> CHALLENGES:
1. Output a verbatim span of the article on Jammeh's exile below, starting at the words "The airport official" and ending after the words "naming his cabinet.".
2. In the article on Jammeh's exile, what kind of company does Mr. Barrow own?

> EXCERPTED PASSAGE:

Late last year, a fleet of luxury cars — including a Porsche and a Bugatti Veyron owned by the president’s son, Teodoro Nguema Obiang Mangue — were impounded by the authorities at a Geneva airport as part of a money laundering case.

On Monday, opposition party members in Equatorial Guinea said they objected to the nation hosting Mr. Jammeh.

“Mr. Jammeh is dangerous — he killed opposition members, he stole from his country and his people,” said Andrés Esono Ondo, the secretary general of the opposition party Convergence for Social Democracy. “We already have one dictator as a president. We don’t need another.”

The diplomat who declined to be identified said that Mr. Jammeh had tried to withdraw money from the Gambian central bank in recent weeks but was denied access. Two weeks ago, he shipped 22 vehicles to Mauritania. As he was flying into exile on Saturday, at least one cargo plane also left stuffed with the luxury cars and other household items.

The airport official said 10 more cars and additional goods were still on the tarmac waiting to be loaded onto another cargo plane, but it was unclear when it was scheduled to fly out.

Gambians cheered as troops from the West African coalition swarmed the statehouse on Monday in Banjul. Credit Andrew Renneisen/Getty Images

On Monday in Gambia, troops from the West African coalition swarmed the statehouse, without resistance, to secure it for Mr. Barrow’s arrival. As of late in the day, it was still unclear when Mr. Barrow, who owns a real estate company and has no political experience, would arrive. For now, he was camped out with family and aides in a house he owns in an upscale neighborhood in Dakar, working on naming his cabinet.

More Gambians who had fled across the border to Senegal, which surrounds Gambia on three sides, were returning home, waiting for their new president to arrive. United Nations officials had feared the rush of people out of the country would set off a humanitarian crisis if the standoff lingered.

As Mr. Jammeh left the country, the United Nations, the African Union and the Economic Community of West African States released a joint declaration saying they were committed to preventing the seizure of assets from the former president and his family and loyalists.

Mr. Barrow has dismissed the document as nonbinding, and many Western diplomats have noted that its careful language would not rule out action against Mr. Jammeh. Mr. Barrow has said he will create a truth and reconciliation commission to look into allegations of misdeeds during Mr. Jammeh’s rule.

Some residents in the capital said they were outraged that Mr. Jammeh had been allowed to leave their country with many of his valuables.

Fatima Fanny Ceesay, 24, a seamstress, said anything that Mr. Jammeh left behind should have been seized after he left the country, even if those items were part of an agreement to persuade him to go.

“Yahya Jammeh came to power with nothing,” Ms. Ceesay said. “Everything he has, he stole from Gambians. They should not let him take anything with him apart from his clothes to put on. He is a big thief.”

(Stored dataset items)
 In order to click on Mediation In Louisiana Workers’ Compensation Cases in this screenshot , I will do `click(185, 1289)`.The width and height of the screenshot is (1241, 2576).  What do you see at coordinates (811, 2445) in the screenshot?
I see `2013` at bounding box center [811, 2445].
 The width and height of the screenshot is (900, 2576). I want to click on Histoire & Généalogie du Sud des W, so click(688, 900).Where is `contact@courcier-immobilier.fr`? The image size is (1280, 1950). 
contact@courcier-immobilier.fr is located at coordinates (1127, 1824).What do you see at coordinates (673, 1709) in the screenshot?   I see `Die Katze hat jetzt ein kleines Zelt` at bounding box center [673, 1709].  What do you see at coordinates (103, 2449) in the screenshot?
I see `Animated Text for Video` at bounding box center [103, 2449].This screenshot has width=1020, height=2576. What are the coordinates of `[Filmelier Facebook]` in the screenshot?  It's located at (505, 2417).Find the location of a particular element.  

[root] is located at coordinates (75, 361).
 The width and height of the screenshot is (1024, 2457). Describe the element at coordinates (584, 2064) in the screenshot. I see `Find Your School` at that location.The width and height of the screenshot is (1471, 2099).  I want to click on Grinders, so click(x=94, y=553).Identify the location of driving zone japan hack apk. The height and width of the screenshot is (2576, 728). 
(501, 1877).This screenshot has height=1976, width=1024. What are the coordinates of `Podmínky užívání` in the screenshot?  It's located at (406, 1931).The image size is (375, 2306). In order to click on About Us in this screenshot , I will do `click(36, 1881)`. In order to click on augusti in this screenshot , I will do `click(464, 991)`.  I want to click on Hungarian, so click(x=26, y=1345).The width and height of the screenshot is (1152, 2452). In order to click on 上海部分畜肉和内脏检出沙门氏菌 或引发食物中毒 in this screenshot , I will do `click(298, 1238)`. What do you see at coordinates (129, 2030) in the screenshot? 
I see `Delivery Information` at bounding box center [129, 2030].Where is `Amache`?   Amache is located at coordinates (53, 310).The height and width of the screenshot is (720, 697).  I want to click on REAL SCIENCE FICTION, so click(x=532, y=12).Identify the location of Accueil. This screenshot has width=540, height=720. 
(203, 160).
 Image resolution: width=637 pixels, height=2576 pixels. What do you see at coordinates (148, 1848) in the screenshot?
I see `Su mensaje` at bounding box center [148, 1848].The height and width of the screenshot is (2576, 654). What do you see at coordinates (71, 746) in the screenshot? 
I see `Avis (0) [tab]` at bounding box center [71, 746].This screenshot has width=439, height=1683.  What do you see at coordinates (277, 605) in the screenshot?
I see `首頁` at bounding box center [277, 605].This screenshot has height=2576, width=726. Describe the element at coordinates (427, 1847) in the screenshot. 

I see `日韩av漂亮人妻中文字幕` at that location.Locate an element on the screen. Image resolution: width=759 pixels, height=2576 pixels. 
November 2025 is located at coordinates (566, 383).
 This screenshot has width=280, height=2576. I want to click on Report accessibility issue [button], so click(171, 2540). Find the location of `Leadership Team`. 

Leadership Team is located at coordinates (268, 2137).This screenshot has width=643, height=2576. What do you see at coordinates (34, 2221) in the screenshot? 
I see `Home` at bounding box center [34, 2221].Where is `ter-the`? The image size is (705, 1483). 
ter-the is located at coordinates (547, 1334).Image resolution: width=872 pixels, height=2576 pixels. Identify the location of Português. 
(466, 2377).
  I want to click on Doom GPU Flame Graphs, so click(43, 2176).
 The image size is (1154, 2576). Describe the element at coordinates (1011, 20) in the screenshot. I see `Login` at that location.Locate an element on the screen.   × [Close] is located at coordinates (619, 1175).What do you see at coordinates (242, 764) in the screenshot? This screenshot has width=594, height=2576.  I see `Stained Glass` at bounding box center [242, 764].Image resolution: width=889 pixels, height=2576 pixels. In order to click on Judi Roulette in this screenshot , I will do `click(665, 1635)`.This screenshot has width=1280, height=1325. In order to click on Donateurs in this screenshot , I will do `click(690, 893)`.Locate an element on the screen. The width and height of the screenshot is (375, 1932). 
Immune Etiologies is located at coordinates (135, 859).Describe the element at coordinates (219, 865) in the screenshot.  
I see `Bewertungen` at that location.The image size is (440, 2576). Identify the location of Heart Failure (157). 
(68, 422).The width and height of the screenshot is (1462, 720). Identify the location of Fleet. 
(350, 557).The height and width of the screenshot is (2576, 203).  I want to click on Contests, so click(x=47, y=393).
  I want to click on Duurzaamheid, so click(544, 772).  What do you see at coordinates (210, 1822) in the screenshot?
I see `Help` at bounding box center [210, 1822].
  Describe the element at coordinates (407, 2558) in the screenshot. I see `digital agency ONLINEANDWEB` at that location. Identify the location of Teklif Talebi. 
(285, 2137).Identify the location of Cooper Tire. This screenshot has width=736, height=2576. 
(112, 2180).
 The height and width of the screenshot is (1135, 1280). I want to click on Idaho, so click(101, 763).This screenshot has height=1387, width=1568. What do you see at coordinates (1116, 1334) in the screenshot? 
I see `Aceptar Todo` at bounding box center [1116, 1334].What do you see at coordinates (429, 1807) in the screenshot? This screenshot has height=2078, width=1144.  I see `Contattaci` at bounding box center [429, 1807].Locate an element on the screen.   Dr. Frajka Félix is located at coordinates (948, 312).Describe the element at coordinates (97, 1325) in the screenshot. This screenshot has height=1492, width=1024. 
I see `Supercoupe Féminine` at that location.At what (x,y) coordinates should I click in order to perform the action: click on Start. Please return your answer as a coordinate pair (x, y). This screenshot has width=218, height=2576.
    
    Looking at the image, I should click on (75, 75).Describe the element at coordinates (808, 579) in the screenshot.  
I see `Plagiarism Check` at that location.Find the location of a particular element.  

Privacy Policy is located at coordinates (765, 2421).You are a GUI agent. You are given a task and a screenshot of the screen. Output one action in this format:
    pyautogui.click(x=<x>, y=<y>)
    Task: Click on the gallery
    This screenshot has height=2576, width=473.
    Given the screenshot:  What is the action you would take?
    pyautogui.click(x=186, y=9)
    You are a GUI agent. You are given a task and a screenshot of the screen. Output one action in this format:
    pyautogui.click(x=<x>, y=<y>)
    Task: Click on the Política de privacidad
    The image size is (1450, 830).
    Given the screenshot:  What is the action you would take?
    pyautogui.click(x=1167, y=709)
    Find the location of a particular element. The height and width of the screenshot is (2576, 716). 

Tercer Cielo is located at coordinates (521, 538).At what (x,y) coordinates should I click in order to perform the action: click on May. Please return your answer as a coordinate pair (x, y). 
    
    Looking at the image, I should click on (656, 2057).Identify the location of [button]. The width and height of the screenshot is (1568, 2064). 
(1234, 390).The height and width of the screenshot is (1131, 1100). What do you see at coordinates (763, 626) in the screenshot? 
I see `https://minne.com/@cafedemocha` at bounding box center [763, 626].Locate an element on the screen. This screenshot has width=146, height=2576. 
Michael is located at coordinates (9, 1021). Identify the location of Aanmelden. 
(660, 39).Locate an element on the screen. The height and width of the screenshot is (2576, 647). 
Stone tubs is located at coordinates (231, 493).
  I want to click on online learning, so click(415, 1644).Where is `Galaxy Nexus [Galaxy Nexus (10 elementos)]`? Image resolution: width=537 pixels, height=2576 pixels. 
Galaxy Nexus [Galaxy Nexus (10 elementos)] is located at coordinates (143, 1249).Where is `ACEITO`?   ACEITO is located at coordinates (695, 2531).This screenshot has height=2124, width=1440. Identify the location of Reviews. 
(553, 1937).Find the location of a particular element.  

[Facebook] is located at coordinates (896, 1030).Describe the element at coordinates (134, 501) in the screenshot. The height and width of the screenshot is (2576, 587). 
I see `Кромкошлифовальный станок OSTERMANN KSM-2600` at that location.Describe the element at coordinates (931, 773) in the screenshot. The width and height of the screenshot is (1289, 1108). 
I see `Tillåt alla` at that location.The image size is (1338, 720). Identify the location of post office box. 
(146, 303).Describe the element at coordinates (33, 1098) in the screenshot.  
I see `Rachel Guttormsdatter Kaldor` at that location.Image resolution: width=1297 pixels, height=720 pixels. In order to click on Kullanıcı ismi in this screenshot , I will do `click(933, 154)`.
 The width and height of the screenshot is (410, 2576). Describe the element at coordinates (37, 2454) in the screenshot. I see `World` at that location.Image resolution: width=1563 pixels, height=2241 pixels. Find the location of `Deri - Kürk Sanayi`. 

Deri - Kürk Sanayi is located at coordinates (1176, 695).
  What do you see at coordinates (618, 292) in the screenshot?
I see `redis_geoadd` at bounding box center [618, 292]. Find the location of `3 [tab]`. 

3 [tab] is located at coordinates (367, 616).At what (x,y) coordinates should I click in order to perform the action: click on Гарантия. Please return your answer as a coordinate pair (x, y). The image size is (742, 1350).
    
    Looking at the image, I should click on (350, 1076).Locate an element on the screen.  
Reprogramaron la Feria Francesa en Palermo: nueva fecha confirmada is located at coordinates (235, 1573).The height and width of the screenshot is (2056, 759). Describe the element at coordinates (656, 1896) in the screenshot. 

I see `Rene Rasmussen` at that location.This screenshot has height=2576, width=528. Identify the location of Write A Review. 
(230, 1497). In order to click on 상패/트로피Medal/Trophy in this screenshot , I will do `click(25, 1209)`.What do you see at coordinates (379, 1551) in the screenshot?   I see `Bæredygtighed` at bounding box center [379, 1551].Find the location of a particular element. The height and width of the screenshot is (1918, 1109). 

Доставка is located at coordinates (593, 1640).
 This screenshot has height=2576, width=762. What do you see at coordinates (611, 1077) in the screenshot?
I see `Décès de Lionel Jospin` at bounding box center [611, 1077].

> FULL ANSWERS:
1.
The airport official said 10 more cars and additional goods were still on the tarmac waiting to be loaded onto another cargo plane, but it was unclear when it was scheduled to fly out.

Gambians cheered as troops from the West African coalition swarmed the statehouse on Monday in Banjul. Credit Andrew Renneisen/Getty Images

On Monday in Gambia, troops from the West African coalition swarmed the statehouse, without resistance, to secure it for Mr. Barrow’s arrival. As of late in the day, it was still unclear when Mr. Barrow, who owns a real estate company and has no political experience, would arrive. For now, he was camped out with family and aides in a house he owns in an upscale neighborhood in Dakar, working on naming his cabinet.

2. A real estate company.